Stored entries
--- START ---
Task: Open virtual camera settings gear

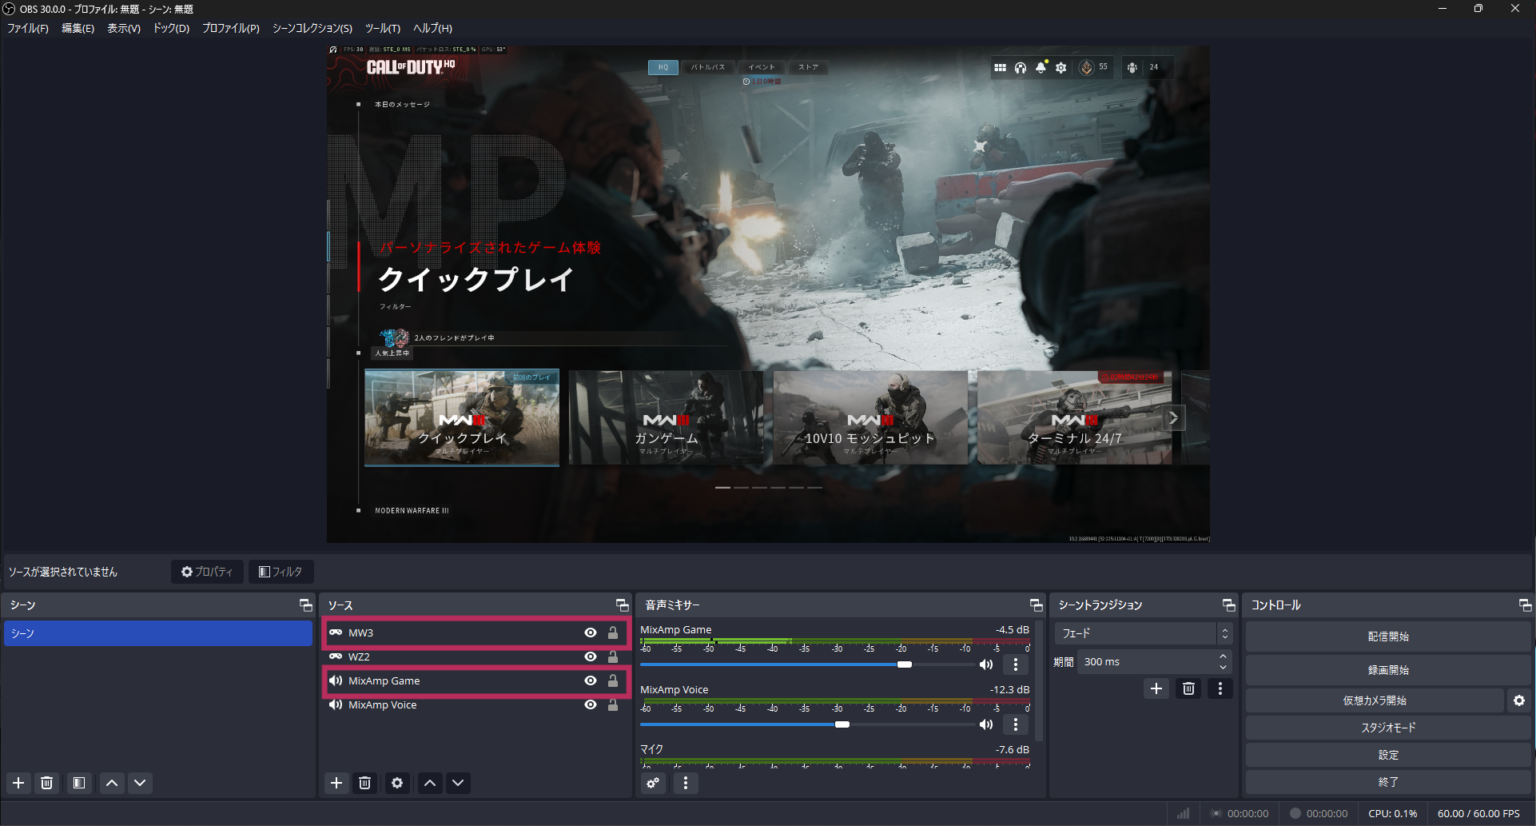Action: click(1520, 700)
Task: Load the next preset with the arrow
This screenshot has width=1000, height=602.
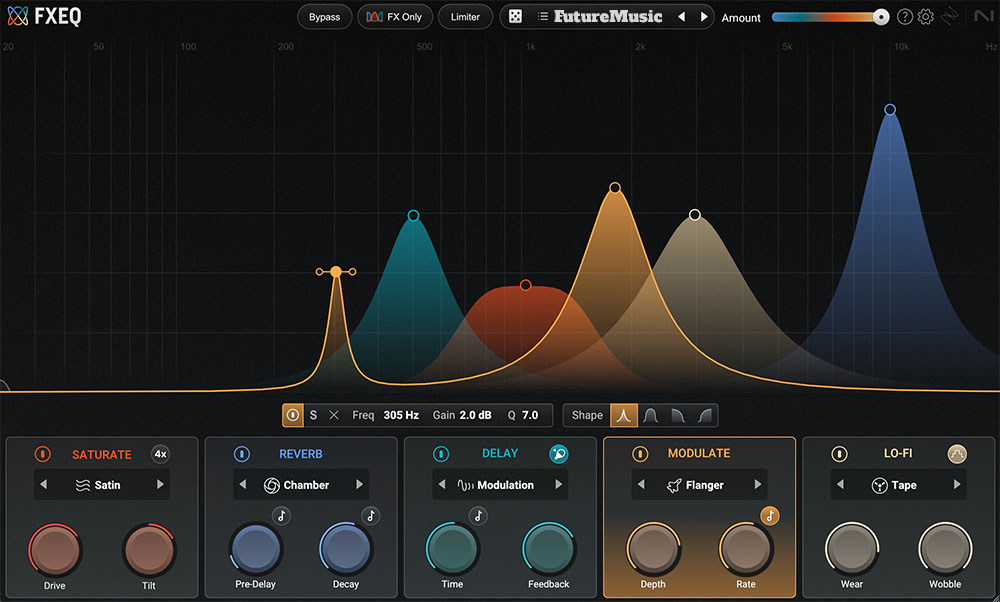Action: (x=704, y=16)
--- END ---
> _DIRECTIONS_
Pictures must be left out. Repeat exactly the lines from the one containing "Task: Load the next preset with the arrow" through the final line of the data.

> _RESULT FOR THIS TASK_
Task: Load the next preset with the arrow
This screenshot has width=1000, height=602.
Action: (x=704, y=16)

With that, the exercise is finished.